Aren’t you convinced?
Here’s what you’ll need: About three cups of ceci, 1 1/2 lemons, a large garlic clove, olive oil, and tahini. Just what is tahini, anyway? Tahini is toasted, ground sesame seeds. This lovely paste is the ingredient that gives hummus its depth of character and unctuous mouth feel. You will also need your mortar and pestle, and a blender.

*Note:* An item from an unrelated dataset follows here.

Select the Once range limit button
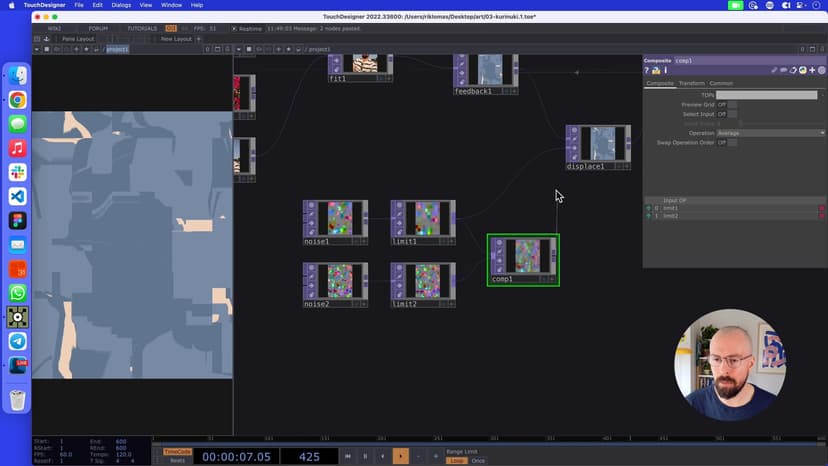The height and width of the screenshot is (466, 828). click(478, 461)
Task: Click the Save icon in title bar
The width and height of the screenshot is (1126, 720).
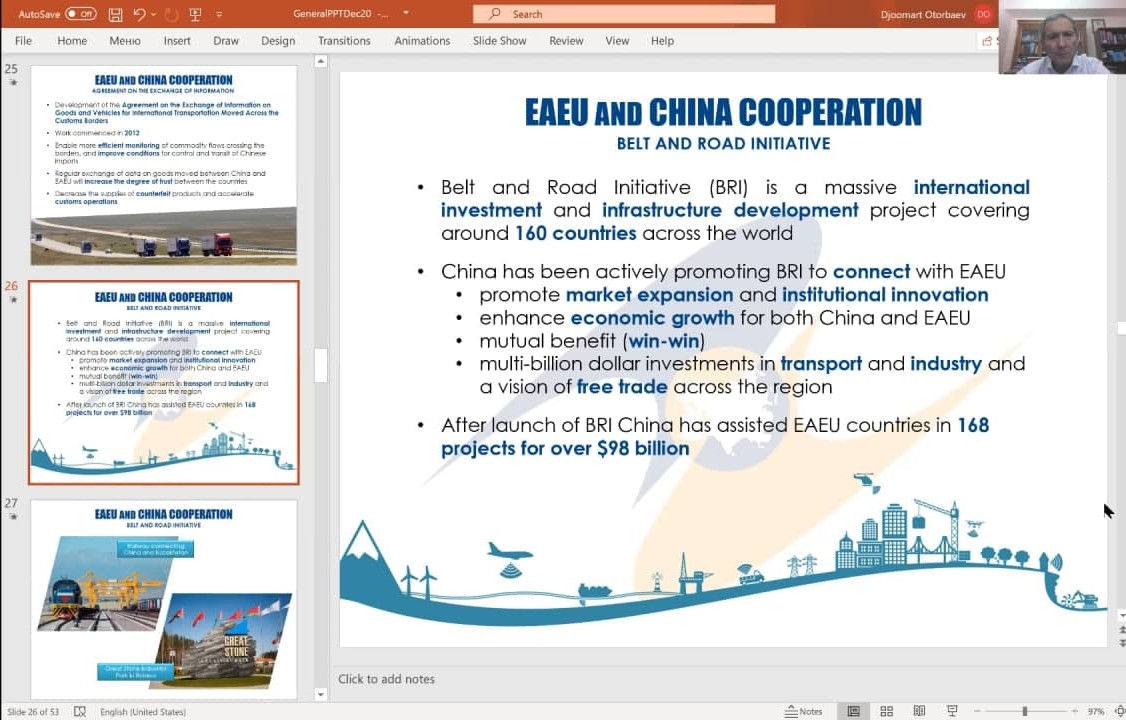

Now, I make my own ceci for my hummus, but you don’t have to. Canned are just fine. Just be sure to drain and rinse them before use. I also mortar my garlic because it tames the ‘burn’ that garlic can have when eaten raw. There is nothing worse than getting a chunk of garlic in a mouthful of hummus, so, if you can spare an extra 3 minutes, mortar your garlic before you add it to your legumes. If you really want to be lazy, and this, my friend, is ultimate laziness if you can't mortar a clove of garlic, then just toss the whole clove in the blender (when we get to that part), but this I do not recommend!
Let’s get started.
For all of you who have your canned beans ready, just hold your horses while I explain to the purists how to make ceci from dried legumes.
I’m taking a cup and a half of dried ceci and soaking them for 2 hours. It’s amazing how they double in size. Have a look.

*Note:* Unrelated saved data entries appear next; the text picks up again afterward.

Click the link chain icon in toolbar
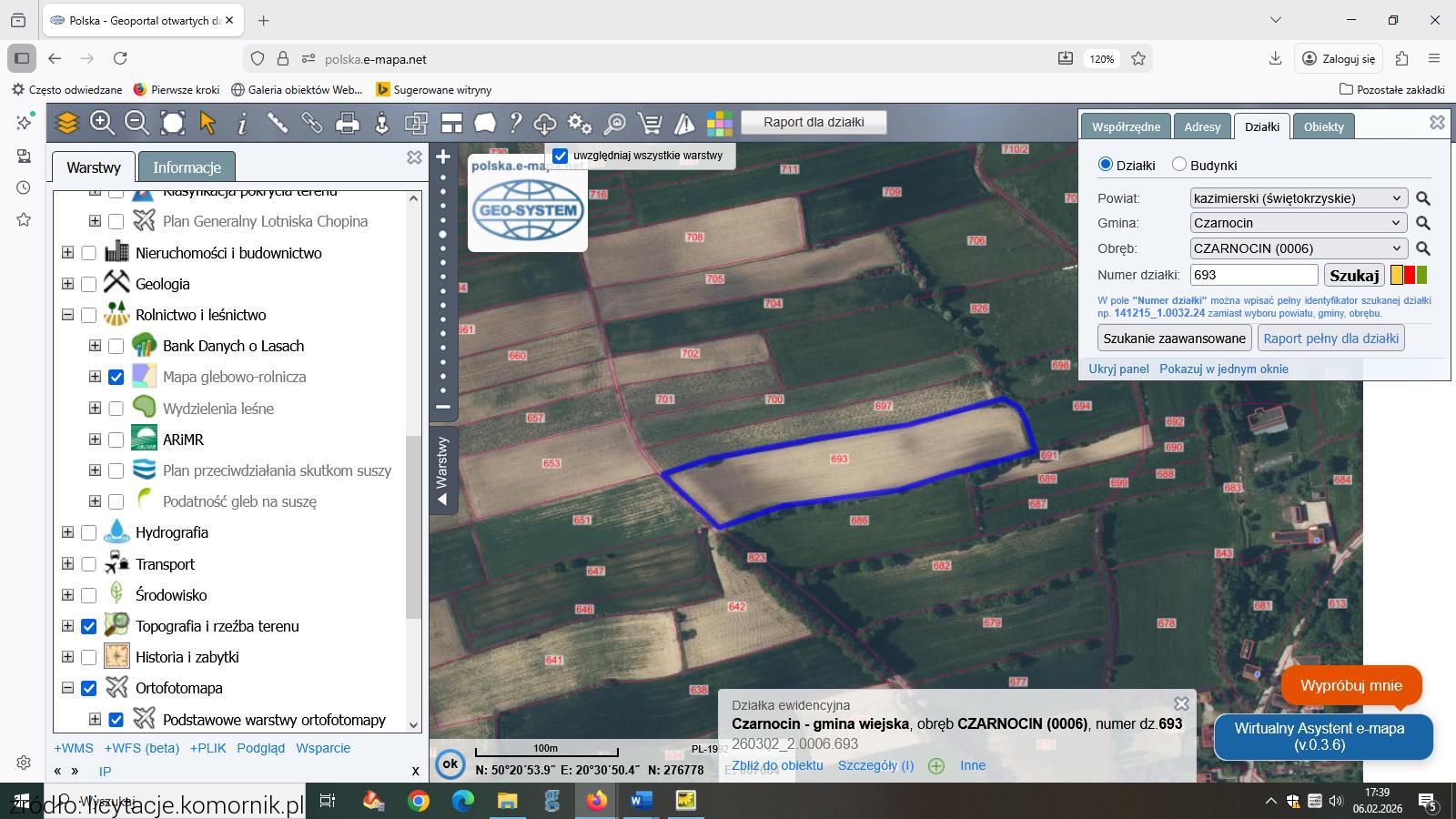This screenshot has width=1456, height=819. 312,123
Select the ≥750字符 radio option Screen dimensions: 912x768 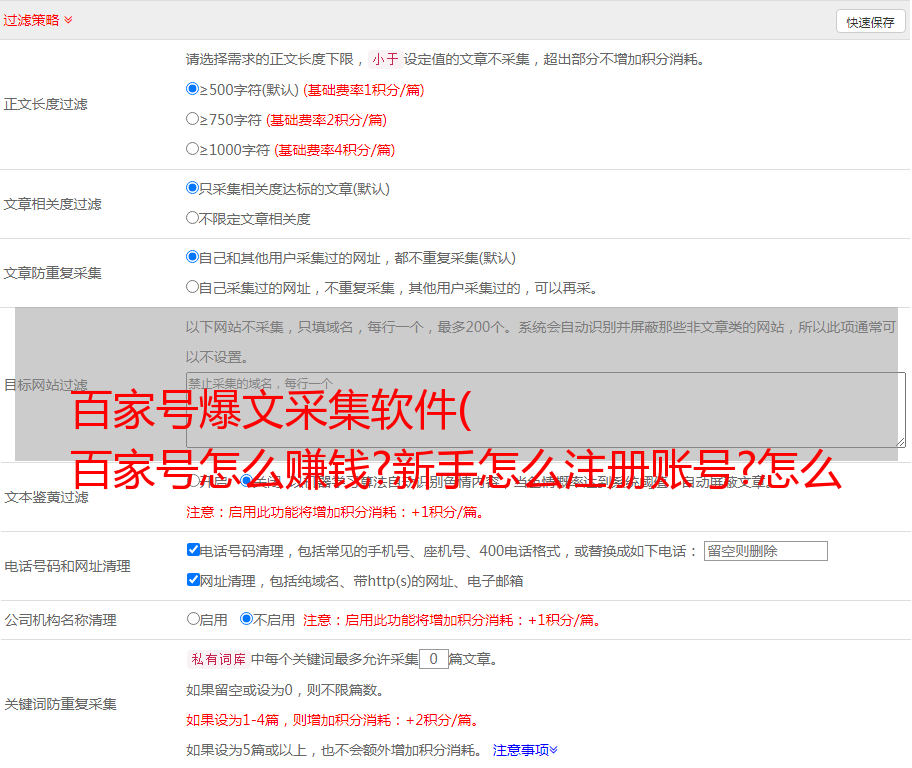pyautogui.click(x=193, y=119)
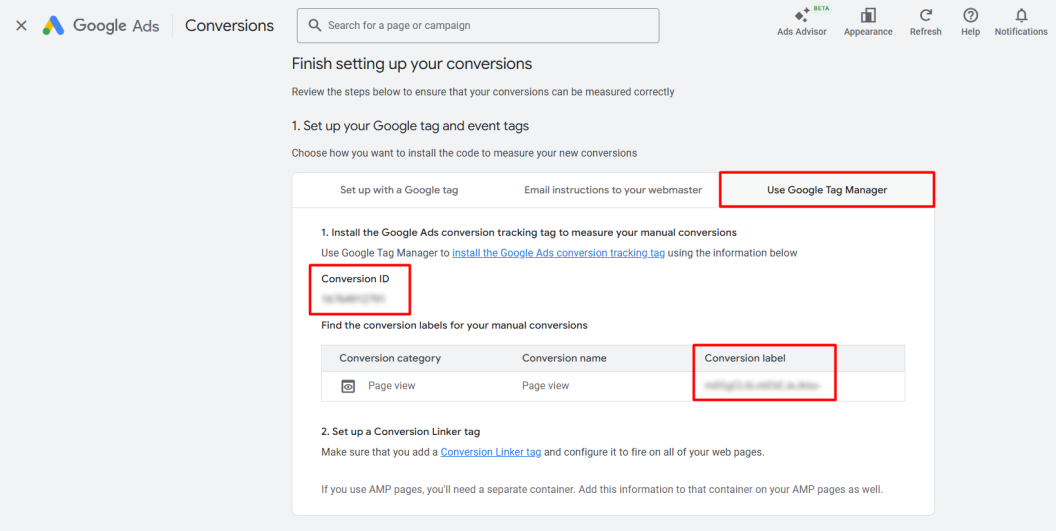Click the Conversion category column header
This screenshot has height=531, width=1056.
click(390, 358)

Incidentally, 1.5 cups of dried ceci makes 5 cups of cooked. Compared to a can of ceci for about a buck, making your own will run about 30¢.
Drain the soaked ceci and rinse. Add to a pot, enough fresh water to amply cover, a couple of cloves of garlic and a fine dose of olive oil.

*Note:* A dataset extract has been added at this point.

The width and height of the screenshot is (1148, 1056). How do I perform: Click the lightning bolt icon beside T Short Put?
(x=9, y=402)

They take about 2.5 - 3 hours to cook, and should be very tender when done. No crunch. If the water runs low (like any bean, be sure they’re always fully submerged in water, no heads poking through the surface), just add more as they cook until they’re done.
Mortar your garlic. My monster clove yielded this much.
OK canned goods, feel free to jump back in. Get about 3 cups of ceci into the blender. This will make a good-sized batch.
If you made your own, put a spoonful of the ceci cooking liquid into the blender to make blending easier. If you are using canned, make sure you rinse your legumes before adding them to the blender, and pour in a little water to lubricate the process. Just a bit. Don’t use the liquid from the can. It’s generally too salty and kind of snotty and gross.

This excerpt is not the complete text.